In the fair land of France, the crowning pleasure of summertime means meals taken out of doors. The French at home, while touring on holiday-making, demand to be fed out of doors; indeed, they would consider themselves defrauded of the best part of their outing if condemned to eat in a stuffy salle a manger when the leaves are on the trees, and the sun is brightly shining, and as they have a delightful fashion of making a pleasurable function of the prosaic process of feeding, idling in the country holds out the great attraction of al fresco meals.
So it is that one finds himself catered for in the open air at hotels and restaurants of all classes and importance throughout la belle France. And few there are who would object to what is really a picnic without any of the attendant ennuies that meals out of doors usually entail.
The Parisian out-of-doors cafe-restaurants (note that it must be thus hyphenated, if it is a place where meals are served, a cafe alone being a place where drinks only maybe had) decorate not unpleasingly the broad pavements of the tree-shaded boulevards of all the quartiers.
Their brightly tinted chairs and wicker tables, set out with snowy napery, fluttering in both winter and summer breezes are marshaled in long rows on what is styled the terrasse of the restaurant, which is but a slice of the sidewalk, leaving only a narrow thoroughfare for the passerby, overflowing even into the street itself on fete-days, when all true Parisians flock to these gay open-air dining-rooms for the better part of their day's amusement.
Along what the Parisian calls "Les Grands Boulevards," the spacious, linked up series of tree-lined thoroughfares, which form the main artery of the lively, beating heart of the ville lumiere, are to be found dozens of these sidewalk annexes to the establishments of the famous purveyors of the best French cuisine.
There may be a screen of a thin dado of evergreens, placed in ornamental tubs, or, more unblushingly, all may be in the open, as once French royalty dined in sight of all the world.
Then these dining-rooms of the Paris boulevards furnish what may be styled the box seats, from which to view the kaleidoscopic, passing-show of the gay capital.
The many varied, interesting and astonishing and amusing types of the deux mondes, so wonderfully represented here, actually brush past one's luncheon or dinner table and furnish the sauce piquante that gives the true zest to the recherche plats, creations of some celebrated chef, which are served in this gayety-charged atmosphere of Paris en plein air.

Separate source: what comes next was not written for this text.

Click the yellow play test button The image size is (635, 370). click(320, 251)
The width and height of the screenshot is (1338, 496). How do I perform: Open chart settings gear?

It is, however, that sylvan paradise of the Parisians, the Bois de Boulogne, whose leafy alleys and flower decorated garden plots form the ideal staging for open-air repasts unequaled by any other of Paris al fresco dining-rooms.
There are a dozen or more of these restaurants of the Bois, many of them housed in ornamental pavilions or artfully rustic chalets, dotted over the green vistas, whose reputations are not only for their famous cuisine, but for the unique facilities they offer for enjoying a meal under spreading chestnut trees or to the accompaniment of soft-sighing breezes through stately pines, within sight almost of Paris' shops. For this, they have become international in their fame.

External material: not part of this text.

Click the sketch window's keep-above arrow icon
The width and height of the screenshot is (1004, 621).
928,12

Courtyard - Hostellerie Guillaume le Conquerant
Among the memories of Paris days and nights there flits, as a bright painted butterfly hovers over brilliant summer flowers, pictures of gay luncheon parties, or groups of afternoon-tea votaries picturesquely disposed around the little tables on the banks of the tiny rose-bowered lake dotted with swans, the mis-en-scene of the open-air dining salles of the Pavilion d'Armenonville, or the perfumed clematis domain of the Pre Catalan's group of chalet restaurants.
Again these reminiscences du gourmet will be spangled, as with a dance of fireflies on a southern night, with the glitter of evening hours at the Chateau de Madrid, stately as a veritable Renaissance chateau, and the most frequented of all the chic Bois resorts, its open courtyard dining room representative with a throng of mondains of many circles within circles and without circles, which make up the complex, mysterious, often dubious, but always entertaining and fascinating social system of the constellations of Paris. It is as a fete-champetre of the old court days at Versailles when Louis XIV first set the fashion of dining out of doors in France.

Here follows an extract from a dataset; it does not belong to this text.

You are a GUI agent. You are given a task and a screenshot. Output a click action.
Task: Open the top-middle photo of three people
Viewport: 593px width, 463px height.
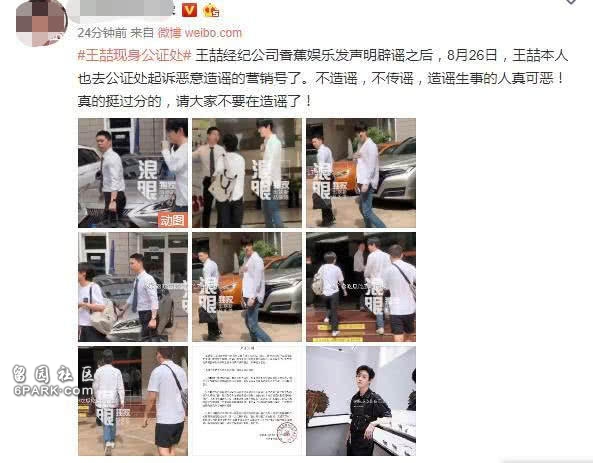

All these al fresco restaurants of the Bois are high in popular favor for wedding breakfasts, chic Parisian bridal parties considering it the crowning joy of an auspicious day to have their wedding breakfast, which is really a banquet of prodigious proportions, under the trees of Paris' great dooryard park.
Saturday, the popular bridal day of the Parisians, sees a continual stream of bridal processions about to celebrate the day by sitting down to a many-course luncheon served and prepared beside the tinkling music of the Cascades," about which is circled a colony of out-of-door eating places.
War's prelude did dim the custom during the first feverish months when the grassy lawns of the Bois were turned into a convenient pasturage for Paris' supply of butchers' meat on the hoof; at which time flocks of sheep browsed pastorally in the fashionable precincts of the Pre Catalan's ample enclosure, and Longchamps sporty cafe-restaurants looked blankly down upon thousands of country beeves, and cows herded on the famous race-course.
Fortunately for Paris and all its world of lovers- this unpleasant phase passed rapidly, and while eating al fresco has naturally lost some of its accompanying gayety, society, though much militarized and somewhat shorn of its sparkling attractiveness, still flocks to a cool repast in the umbrageous shades of its beloved Bois much as it always did.
In an even livelier vein, and a more unconventional manner, has the banal habit of taking three meals a day been diverted from a mere absorption of sustenance into a popular amusement for the versatile French through the medium of numerous waterside eating places which line the bosky banks of the Seine as it wanders leisurely in many winding loops through and around Paris as if, like all the world, its silvery stream was reluctant to leave the city.
Café on the Boulevard Montmartre © 1893 Old and New Paris
The character and environment of these Seine-side open-air restaurants are designed to please the taste of the French who, when they graft rural pleasures on to their sophisticated existences, demand that they be served in an amusing and bizarre manner.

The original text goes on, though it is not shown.